大人とは違い、赤ちゃんはまだ言葉が喋れない。生まれたばかりで赤ちゃん自身の情報が少ない中、治療がスタートする。だから——美野は、N I C Uの仕事について「想像して先回りするんです」と話す。スタッフステーションのモニターには、赤ちゃんの心拍数や呼吸数、血圧、酸素の値など、それぞれのデータが映し出されている。24時間体制で医療者はその数値を観察し赤ちゃんを見守り続ける。体への負担が増えていないか、治療の障壁になりそうなことが起きていないかを注意しているのだ。
NICUにいる赤ちゃんは、親と接触が限られる。親に代わり長く接する看護師たちは、小さくて傷つきやすい赤ちゃんを両手でそっと包み込むように触れ、ゆっくり優しく丁寧にケアを行なっている。
一つの指標がある。日本の新生児死亡率は出生児1,000人あたり0.9人。他の先進国と比べても1を下回るのは日本だけだ。

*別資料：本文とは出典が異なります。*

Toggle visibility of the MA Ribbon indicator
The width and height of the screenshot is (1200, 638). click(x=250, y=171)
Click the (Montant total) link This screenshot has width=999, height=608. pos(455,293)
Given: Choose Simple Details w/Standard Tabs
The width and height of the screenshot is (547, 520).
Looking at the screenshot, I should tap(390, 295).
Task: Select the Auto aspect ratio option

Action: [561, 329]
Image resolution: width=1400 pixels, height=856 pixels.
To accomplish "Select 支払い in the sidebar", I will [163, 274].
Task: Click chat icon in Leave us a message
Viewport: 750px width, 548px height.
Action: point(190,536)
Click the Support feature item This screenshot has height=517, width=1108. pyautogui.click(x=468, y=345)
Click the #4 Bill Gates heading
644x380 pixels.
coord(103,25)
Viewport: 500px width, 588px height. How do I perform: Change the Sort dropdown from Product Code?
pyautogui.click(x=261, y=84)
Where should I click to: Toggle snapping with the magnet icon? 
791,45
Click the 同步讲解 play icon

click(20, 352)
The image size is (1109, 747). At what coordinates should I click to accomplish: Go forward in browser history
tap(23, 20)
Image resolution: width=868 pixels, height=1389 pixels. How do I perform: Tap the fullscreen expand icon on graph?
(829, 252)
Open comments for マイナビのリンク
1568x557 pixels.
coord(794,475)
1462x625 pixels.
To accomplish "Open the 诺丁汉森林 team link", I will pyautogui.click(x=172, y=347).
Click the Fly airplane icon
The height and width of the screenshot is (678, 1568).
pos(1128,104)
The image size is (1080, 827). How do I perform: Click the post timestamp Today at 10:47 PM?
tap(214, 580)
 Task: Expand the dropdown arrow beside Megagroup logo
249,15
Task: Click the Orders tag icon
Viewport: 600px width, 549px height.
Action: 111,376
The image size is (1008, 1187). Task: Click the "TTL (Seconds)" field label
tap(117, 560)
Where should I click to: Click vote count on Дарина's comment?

「自分たちは親じゃないけれど、赤ちゃんのためにできることは全部やる」
医療の進歩はもちろんであるが、新生児医療に携わる医療者すべてが、この思いを根底に持ち、大切に愛情を持って最善を尽くしている。
この日、仕事を終えた両親が面会に来られた。赤ちゃんの経過を両親に伝えると、安心した様子で、時間の許す限り赤ちゃんのそばについていた。
N I C Uには、親や医療者の優しい眼差しが常にあふれている、そんなところだと改めて分かった。